Vu la procédure suivante :
Procédure contentieuse antérieure
M. C... B... a demandé au tribunal administratif de Lyon d'annuler les décisions du 14 novembre 2023 par lesquelles la préfète du Rhône a refusé de lui délivrer un titre de séjour, l'a obligé à quitter le territoire français dans un délai de trente jours et a fixé le pays de destination.
Par un jugement n° 2400501 du 3 juin 2024, le tribunal administratif de Lyon a rejeté sa demande.
Procédure devant la cour
Par une requête, enregistrée le 4 juillet 2024, M. C... B..., représenté par Me Bescou, demande à la cour :
1°) d'annuler ce jugement ;
2°) d'annuler ces décisions de la préfète du Rhône du 14 novembre 2023 ;
3°) d'enjoindre à la préfète du Rhône de lui délivrer un certificat de résidence mention " vie privée et familiale " ou " salarié ", ou à titre subsidiaire, de réexaminer sa demande, ce dans un délai de deux mois à compter de l'arrêt, sous astreinte de 100 euros par jour de retard ;
4°) de mettre à la charge de l'Etat une somme de 1 200 euros au titre de l'article L. 761-1 du code de justice administrative.
Il soutient que :
En ce qui concerne la décision de refus de séjour :
- elle méconnaît l'article 6-5 de l'accord franco-algérien ;
- elle méconnaît l'article 8 de la convention européenne de sauvegarde des droits de l'homme et des libertés fondamentales ;
- elle est entachée d'erreur manifeste d'appréciation dans l'exercice par la préfète de son pouvoir de régularisation à titre exceptionnel ;
- il remplit les conditions de régularisation prévues dans la circulaire du ministre de l'intérieur du 28 novembre 2012 ;
En ce qui concerne l'obligation de quitter le territoire français :
- elle est illégale, par voie d'exception, du fait de l'illégalité de la décision de refus de séjour ;
- elle méconnaît l'article 8 de la convention européenne de sauvegarde des droits de l'homme et des libertés fondamentales ;
En ce qui concerne le délai de départ volontaire de trente jours :
- il est illégal, par voie d'exception, du fait de l'illégalité de la décision portant obligation de quitter le territoire français ;
En ce qui concerne la décision fixant le pays de destination :
- elle est illégale, par voie d'exception, du fait de l'illégalité des décisions portant refus de séjour et obligation de quitter le territoire français.
La préfète du Rhône, qui a reçu communication de la requête, n'a pas présenté d'observations.

» Données fournies
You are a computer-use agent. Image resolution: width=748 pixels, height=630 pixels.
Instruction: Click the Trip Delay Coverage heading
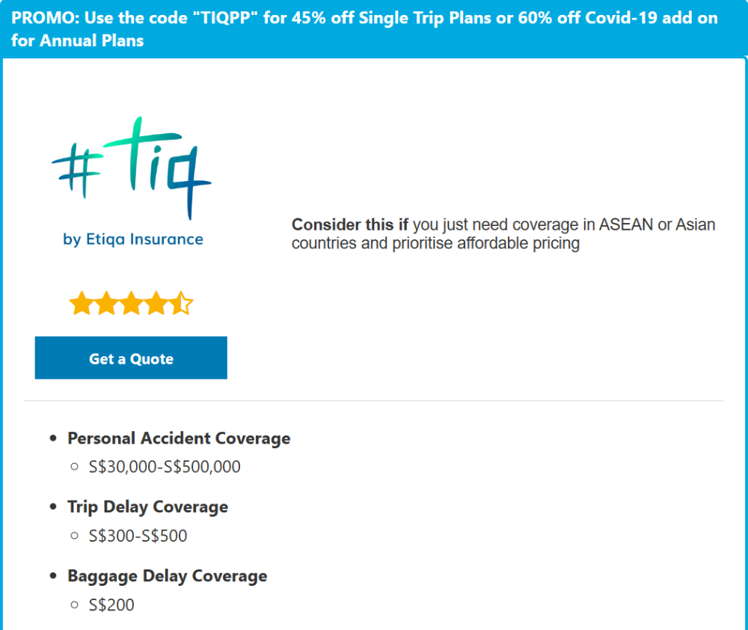tap(147, 507)
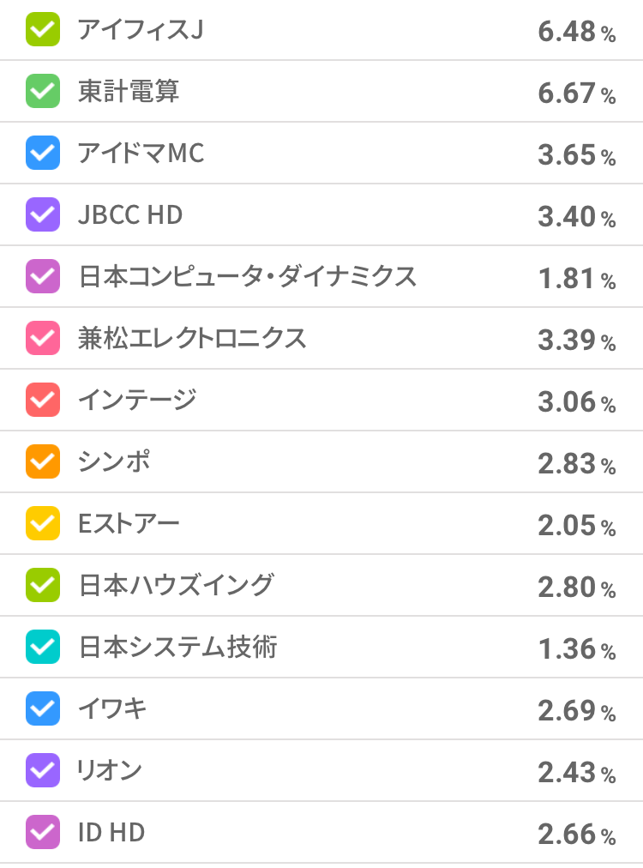The height and width of the screenshot is (868, 643).
Task: Click the JBCC HD row label
Action: pyautogui.click(x=130, y=214)
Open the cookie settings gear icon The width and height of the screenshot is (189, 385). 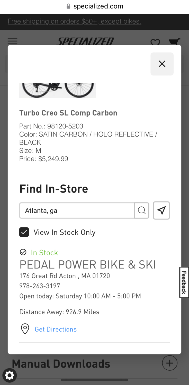pyautogui.click(x=10, y=376)
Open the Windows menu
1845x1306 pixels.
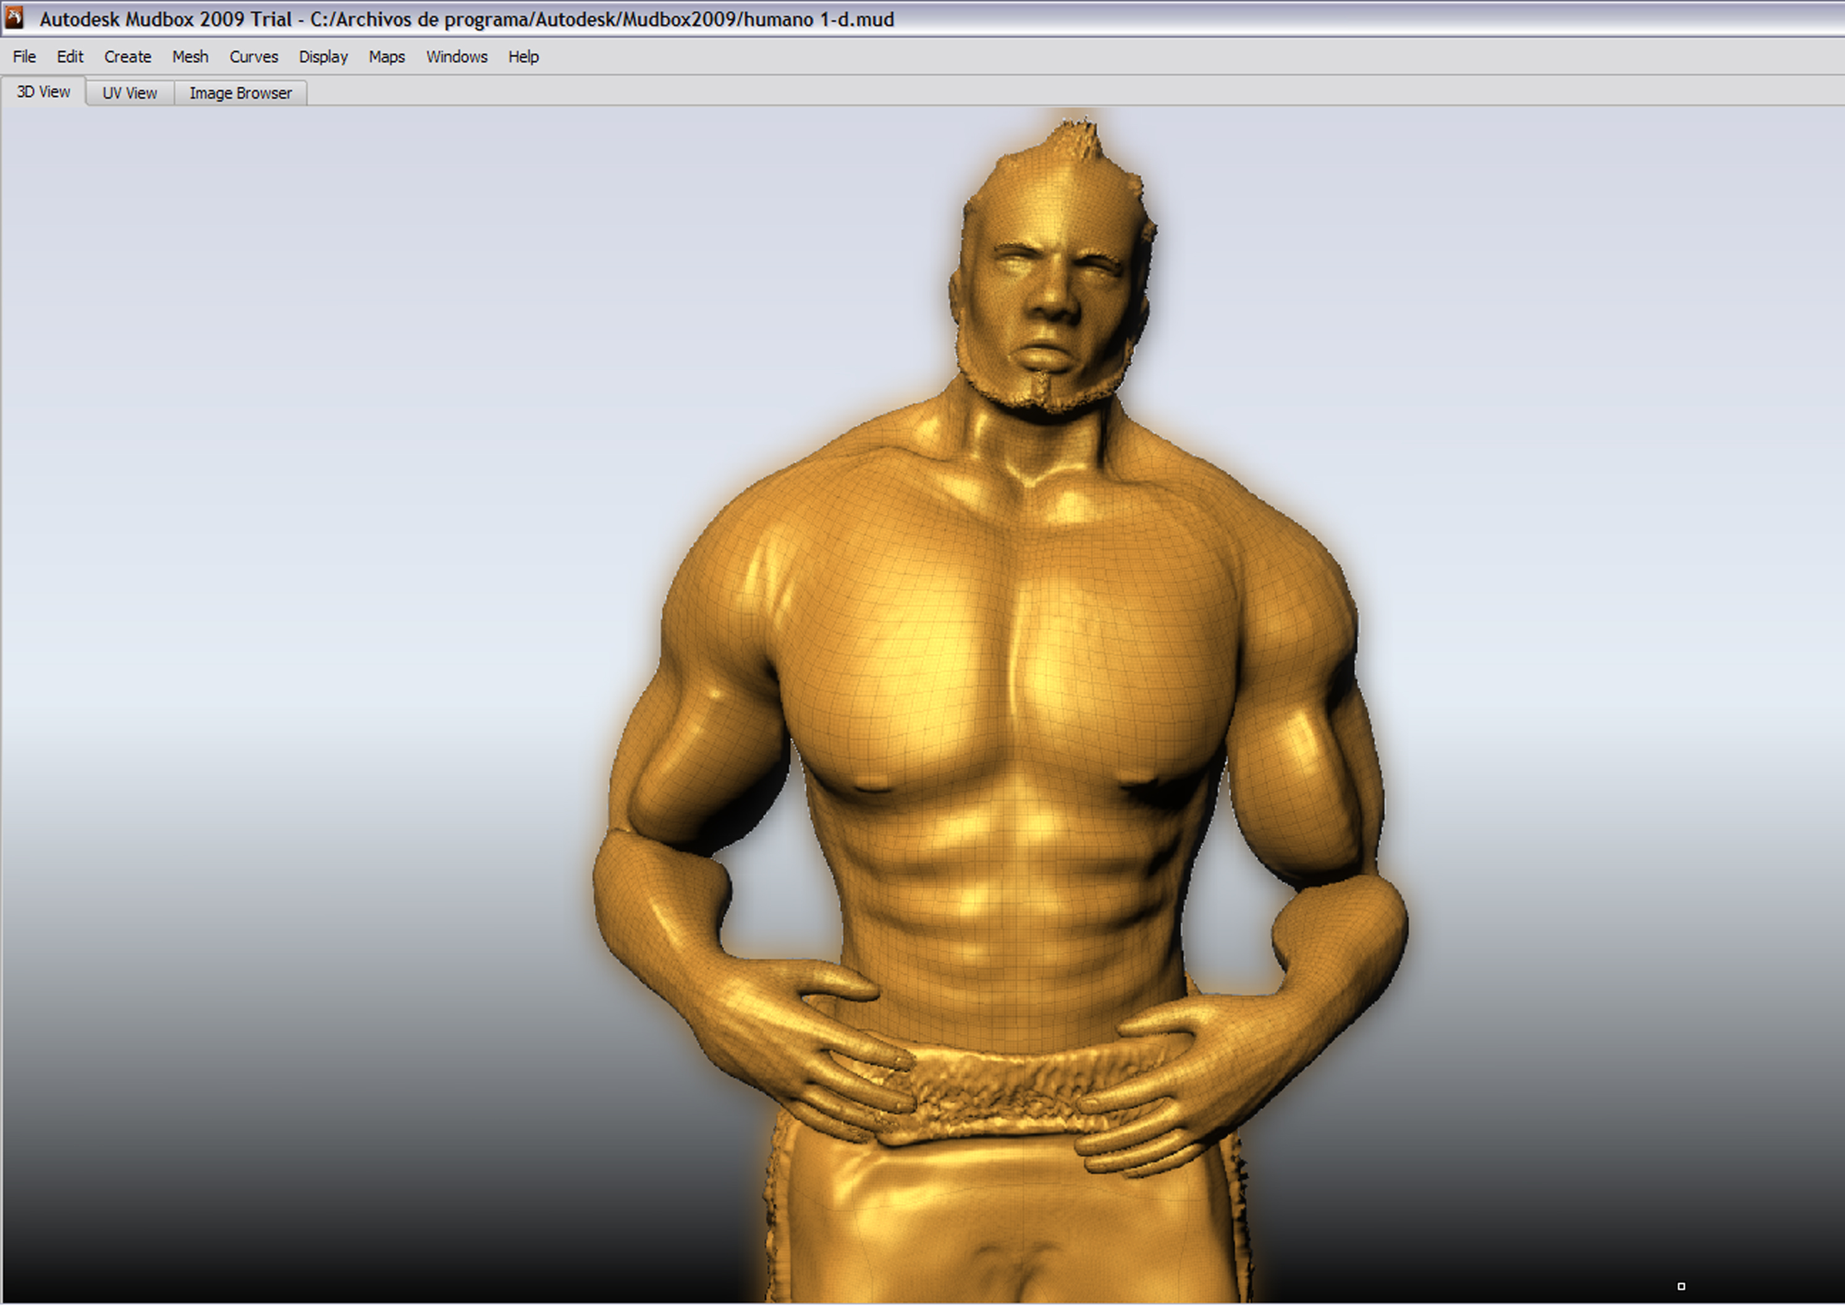point(457,57)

» Objectif
D'après l'extrait, quelle somme M. C... B... demande-t-il de mettre à la charge de l'État ? Les entrées n'ont aucun rôle ici.

» Résultat final
1 200 euros, au titre de l'article L. 761-1 du code de justice administrative.